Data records
--- START ---
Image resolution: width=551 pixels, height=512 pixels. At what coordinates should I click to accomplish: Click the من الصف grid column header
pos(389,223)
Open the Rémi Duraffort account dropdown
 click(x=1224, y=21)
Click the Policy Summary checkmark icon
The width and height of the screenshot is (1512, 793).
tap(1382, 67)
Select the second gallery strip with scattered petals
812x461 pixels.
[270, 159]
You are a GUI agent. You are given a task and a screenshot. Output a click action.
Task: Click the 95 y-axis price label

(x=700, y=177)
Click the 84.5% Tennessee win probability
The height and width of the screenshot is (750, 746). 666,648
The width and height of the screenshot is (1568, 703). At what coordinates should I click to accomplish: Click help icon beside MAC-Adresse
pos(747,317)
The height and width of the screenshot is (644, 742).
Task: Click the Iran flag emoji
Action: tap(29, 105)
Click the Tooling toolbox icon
--- END ---
◆ **Your instructions**:
The answer should reproduce all of the data without any alteration.

◆ **Finished exercise**:
Image resolution: width=551 pixels, height=512 pixels. At what coordinates should I click to accomplish: Click the من الصف grid column header
pos(389,223)
Open the Rémi Duraffort account dropdown
 click(x=1224, y=21)
Click the Policy Summary checkmark icon
The width and height of the screenshot is (1512, 793).
tap(1382, 67)
Select the second gallery strip with scattered petals
812x461 pixels.
[270, 159]
You are a GUI agent. You are given a task and a screenshot. Output a click action.
Task: Click the 95 y-axis price label

(x=700, y=177)
Click the 84.5% Tennessee win probability
The height and width of the screenshot is (750, 746). 666,648
The width and height of the screenshot is (1568, 703). At what coordinates should I click to accomplish: Click help icon beside MAC-Adresse
pos(747,317)
The height and width of the screenshot is (644, 742).
Task: Click the Iran flag emoji
Action: tap(29, 105)
Click the Tooling toolbox icon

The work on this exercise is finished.